_Information_:
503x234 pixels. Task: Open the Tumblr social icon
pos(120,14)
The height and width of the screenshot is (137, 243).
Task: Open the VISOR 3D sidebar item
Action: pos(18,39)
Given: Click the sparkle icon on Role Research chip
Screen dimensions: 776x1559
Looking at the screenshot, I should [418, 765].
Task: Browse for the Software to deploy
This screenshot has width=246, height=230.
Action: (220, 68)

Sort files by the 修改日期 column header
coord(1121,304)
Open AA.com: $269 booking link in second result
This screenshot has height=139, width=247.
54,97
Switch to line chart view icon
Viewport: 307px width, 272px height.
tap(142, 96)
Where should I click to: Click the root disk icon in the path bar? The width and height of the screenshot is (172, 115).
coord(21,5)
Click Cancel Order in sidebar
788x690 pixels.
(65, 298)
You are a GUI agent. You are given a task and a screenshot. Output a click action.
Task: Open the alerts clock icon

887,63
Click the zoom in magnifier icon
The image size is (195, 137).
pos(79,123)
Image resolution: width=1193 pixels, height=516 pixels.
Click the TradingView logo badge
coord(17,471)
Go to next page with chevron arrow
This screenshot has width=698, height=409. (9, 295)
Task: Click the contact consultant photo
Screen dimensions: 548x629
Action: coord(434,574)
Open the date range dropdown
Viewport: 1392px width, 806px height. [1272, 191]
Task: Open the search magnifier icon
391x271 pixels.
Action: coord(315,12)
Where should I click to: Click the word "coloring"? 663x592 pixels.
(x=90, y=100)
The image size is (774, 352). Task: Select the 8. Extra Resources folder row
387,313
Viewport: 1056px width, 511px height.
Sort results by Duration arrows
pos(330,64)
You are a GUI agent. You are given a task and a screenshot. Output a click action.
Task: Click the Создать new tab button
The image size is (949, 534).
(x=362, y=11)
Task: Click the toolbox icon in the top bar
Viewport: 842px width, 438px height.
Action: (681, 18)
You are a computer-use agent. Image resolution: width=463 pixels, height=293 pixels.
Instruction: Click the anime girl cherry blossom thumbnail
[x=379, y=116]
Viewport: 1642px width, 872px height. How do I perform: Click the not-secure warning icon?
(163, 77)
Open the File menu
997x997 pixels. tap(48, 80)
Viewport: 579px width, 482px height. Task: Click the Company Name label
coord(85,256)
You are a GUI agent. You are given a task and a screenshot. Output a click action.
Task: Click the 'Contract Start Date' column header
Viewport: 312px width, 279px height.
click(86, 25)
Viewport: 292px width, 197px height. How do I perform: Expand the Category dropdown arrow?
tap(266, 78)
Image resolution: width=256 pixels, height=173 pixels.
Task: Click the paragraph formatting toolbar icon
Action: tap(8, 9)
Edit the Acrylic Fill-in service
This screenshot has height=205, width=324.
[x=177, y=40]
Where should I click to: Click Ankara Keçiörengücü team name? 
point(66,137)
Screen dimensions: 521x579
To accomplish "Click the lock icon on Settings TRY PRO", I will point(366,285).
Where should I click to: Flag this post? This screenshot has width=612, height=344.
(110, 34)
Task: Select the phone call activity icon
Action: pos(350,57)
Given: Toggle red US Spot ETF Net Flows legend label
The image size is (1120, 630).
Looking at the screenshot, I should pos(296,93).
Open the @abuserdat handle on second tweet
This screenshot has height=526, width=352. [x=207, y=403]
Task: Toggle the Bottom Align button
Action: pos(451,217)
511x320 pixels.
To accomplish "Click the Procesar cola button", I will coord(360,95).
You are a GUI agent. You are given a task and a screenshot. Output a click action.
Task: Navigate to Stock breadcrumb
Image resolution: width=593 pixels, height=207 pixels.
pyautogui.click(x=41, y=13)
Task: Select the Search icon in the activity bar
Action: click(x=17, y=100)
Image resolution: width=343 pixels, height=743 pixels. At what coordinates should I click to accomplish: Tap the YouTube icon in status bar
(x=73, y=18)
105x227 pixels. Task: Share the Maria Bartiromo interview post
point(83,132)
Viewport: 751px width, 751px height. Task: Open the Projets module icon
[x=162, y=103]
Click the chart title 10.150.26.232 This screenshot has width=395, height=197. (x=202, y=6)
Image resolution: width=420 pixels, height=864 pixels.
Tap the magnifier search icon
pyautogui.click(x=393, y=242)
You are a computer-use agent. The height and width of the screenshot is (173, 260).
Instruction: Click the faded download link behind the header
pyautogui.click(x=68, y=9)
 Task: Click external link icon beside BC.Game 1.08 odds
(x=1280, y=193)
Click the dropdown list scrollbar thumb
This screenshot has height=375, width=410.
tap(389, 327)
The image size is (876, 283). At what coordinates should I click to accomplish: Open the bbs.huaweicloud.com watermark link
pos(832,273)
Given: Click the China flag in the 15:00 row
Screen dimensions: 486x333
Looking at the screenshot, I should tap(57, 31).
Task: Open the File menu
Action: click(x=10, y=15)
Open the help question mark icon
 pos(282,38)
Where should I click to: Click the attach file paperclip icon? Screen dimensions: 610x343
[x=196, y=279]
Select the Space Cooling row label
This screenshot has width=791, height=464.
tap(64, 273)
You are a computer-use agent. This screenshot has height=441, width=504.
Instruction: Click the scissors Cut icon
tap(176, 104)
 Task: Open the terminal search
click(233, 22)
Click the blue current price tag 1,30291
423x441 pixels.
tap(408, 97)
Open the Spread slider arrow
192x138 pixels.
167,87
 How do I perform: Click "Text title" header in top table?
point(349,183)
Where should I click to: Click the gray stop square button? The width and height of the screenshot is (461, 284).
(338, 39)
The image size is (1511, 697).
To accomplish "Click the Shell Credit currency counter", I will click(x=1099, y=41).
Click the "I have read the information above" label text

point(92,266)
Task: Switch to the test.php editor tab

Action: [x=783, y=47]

_Requirement_:
Please give each line above again, word for word.

_Answer to this problem_:
503x234 pixels. Task: Open the Tumblr social icon
pos(120,14)
The height and width of the screenshot is (137, 243).
Task: Open the VISOR 3D sidebar item
Action: pos(18,39)
Given: Click the sparkle icon on Role Research chip
Screen dimensions: 776x1559
Looking at the screenshot, I should [418, 765].
Task: Browse for the Software to deploy
This screenshot has width=246, height=230.
Action: (220, 68)

Sort files by the 修改日期 column header
coord(1121,304)
Open AA.com: $269 booking link in second result
This screenshot has height=139, width=247.
54,97
Switch to line chart view icon
Viewport: 307px width, 272px height.
tap(142, 96)
Where should I click to: Click the root disk icon in the path bar? The width and height of the screenshot is (172, 115).
coord(21,5)
Click Cancel Order in sidebar
788x690 pixels.
(65, 298)
You are a GUI agent. You are given a task and a screenshot. Output a click action.
Task: Open the alerts clock icon

887,63
Click the zoom in magnifier icon
The image size is (195, 137).
pos(79,123)
Image resolution: width=1193 pixels, height=516 pixels.
Click the TradingView logo badge
coord(17,471)
Go to next page with chevron arrow
This screenshot has width=698, height=409. (9, 295)
Task: Click the contact consultant photo
Screen dimensions: 548x629
Action: coord(434,574)
Open the date range dropdown
Viewport: 1392px width, 806px height. [1272, 191]
Task: Open the search magnifier icon
391x271 pixels.
Action: coord(315,12)
Where should I click to: Click the word "coloring"? 663x592 pixels.
(x=90, y=100)
The image size is (774, 352). Task: Select the 8. Extra Resources folder row
387,313
Viewport: 1056px width, 511px height.
Sort results by Duration arrows
pos(330,64)
You are a GUI agent. You are given a task and a screenshot. Output a click action.
Task: Click the Создать new tab button
The image size is (949, 534).
(x=362, y=11)
Task: Click the toolbox icon in the top bar
Viewport: 842px width, 438px height.
Action: (681, 18)
You are a computer-use agent. Image resolution: width=463 pixels, height=293 pixels.
Instruction: Click the anime girl cherry blossom thumbnail
[x=379, y=116]
Viewport: 1642px width, 872px height. How do I perform: Click the not-secure warning icon?
(163, 77)
Open the File menu
997x997 pixels. tap(48, 80)
Viewport: 579px width, 482px height. Task: Click the Company Name label
coord(85,256)
You are a GUI agent. You are given a task and a screenshot. Output a click action.
Task: Click the 'Contract Start Date' column header
Viewport: 312px width, 279px height.
click(86, 25)
Viewport: 292px width, 197px height. How do I perform: Expand the Category dropdown arrow?
tap(266, 78)
Image resolution: width=256 pixels, height=173 pixels.
Task: Click the paragraph formatting toolbar icon
Action: tap(8, 9)
Edit the Acrylic Fill-in service
This screenshot has height=205, width=324.
[x=177, y=40]
Where should I click to: Click Ankara Keçiörengücü team name? 
point(66,137)
Screen dimensions: 521x579
To accomplish "Click the lock icon on Settings TRY PRO", I will point(366,285).
Where should I click to: Flag this post? This screenshot has width=612, height=344.
(110, 34)
Task: Select the phone call activity icon
Action: pos(350,57)
Given: Toggle red US Spot ETF Net Flows legend label
The image size is (1120, 630).
Looking at the screenshot, I should pos(296,93).
Open the @abuserdat handle on second tweet
This screenshot has height=526, width=352. [x=207, y=403]
Task: Toggle the Bottom Align button
Action: pos(451,217)
511x320 pixels.
To accomplish "Click the Procesar cola button", I will coord(360,95).
You are a GUI agent. You are given a task and a screenshot. Output a click action.
Task: Navigate to Stock breadcrumb
Image resolution: width=593 pixels, height=207 pixels.
pyautogui.click(x=41, y=13)
Task: Select the Search icon in the activity bar
Action: click(x=17, y=100)
Image resolution: width=343 pixels, height=743 pixels. At what coordinates should I click to accomplish: Tap the YouTube icon in status bar
(x=73, y=18)
105x227 pixels. Task: Share the Maria Bartiromo interview post
point(83,132)
Viewport: 751px width, 751px height. Task: Open the Projets module icon
[x=162, y=103]
Click the chart title 10.150.26.232 This screenshot has width=395, height=197. (x=202, y=6)
Image resolution: width=420 pixels, height=864 pixels.
Tap the magnifier search icon
pyautogui.click(x=393, y=242)
You are a computer-use agent. The height and width of the screenshot is (173, 260).
Instruction: Click the faded download link behind the header
pyautogui.click(x=68, y=9)
 Task: Click external link icon beside BC.Game 1.08 odds
(x=1280, y=193)
Click the dropdown list scrollbar thumb
This screenshot has height=375, width=410.
tap(389, 327)
The image size is (876, 283). At what coordinates should I click to accomplish: Open the bbs.huaweicloud.com watermark link
pos(832,273)
Given: Click the China flag in the 15:00 row
Screen dimensions: 486x333
Looking at the screenshot, I should tap(57, 31).
Task: Open the File menu
Action: click(x=10, y=15)
Open the help question mark icon
 pos(282,38)
Where should I click to: Click the attach file paperclip icon? Screen dimensions: 610x343
[x=196, y=279]
Select the Space Cooling row label
This screenshot has width=791, height=464.
tap(64, 273)
You are a computer-use agent. This screenshot has height=441, width=504.
Instruction: Click the scissors Cut icon
tap(176, 104)
 Task: Open the terminal search
click(233, 22)
Click the blue current price tag 1,30291
423x441 pixels.
tap(408, 97)
Open the Spread slider arrow
192x138 pixels.
167,87
 How do I perform: Click "Text title" header in top table?
point(349,183)
Where should I click to: Click the gray stop square button? The width and height of the screenshot is (461, 284).
(338, 39)
The image size is (1511, 697).
To accomplish "Click the Shell Credit currency counter", I will click(x=1099, y=41).
Click the "I have read the information above" label text

point(92,266)
Task: Switch to the test.php editor tab

Action: [x=783, y=47]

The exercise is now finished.